■ **Problem details**:
All the entries below should be reproduced exactly.

■ **Available data**:
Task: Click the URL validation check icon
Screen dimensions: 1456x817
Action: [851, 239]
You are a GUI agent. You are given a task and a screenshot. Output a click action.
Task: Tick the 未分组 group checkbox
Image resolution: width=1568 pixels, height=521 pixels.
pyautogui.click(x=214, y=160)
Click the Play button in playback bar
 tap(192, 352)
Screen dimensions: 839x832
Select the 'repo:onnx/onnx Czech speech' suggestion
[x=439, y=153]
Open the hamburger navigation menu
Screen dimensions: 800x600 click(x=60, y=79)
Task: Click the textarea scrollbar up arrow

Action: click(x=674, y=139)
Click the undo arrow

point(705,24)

■ **Written reply**:
Task: Click the URL validation check icon
Screen dimensions: 1456x817
Action: [851, 239]
You are a GUI agent. You are given a task and a screenshot. Output a click action.
Task: Tick the 未分组 group checkbox
Image resolution: width=1568 pixels, height=521 pixels.
pyautogui.click(x=214, y=160)
Click the Play button in playback bar
 tap(192, 352)
Screen dimensions: 839x832
Select the 'repo:onnx/onnx Czech speech' suggestion
[x=439, y=153]
Open the hamburger navigation menu
Screen dimensions: 800x600 click(x=60, y=79)
Task: Click the textarea scrollbar up arrow

Action: click(x=674, y=139)
Click the undo arrow

point(705,24)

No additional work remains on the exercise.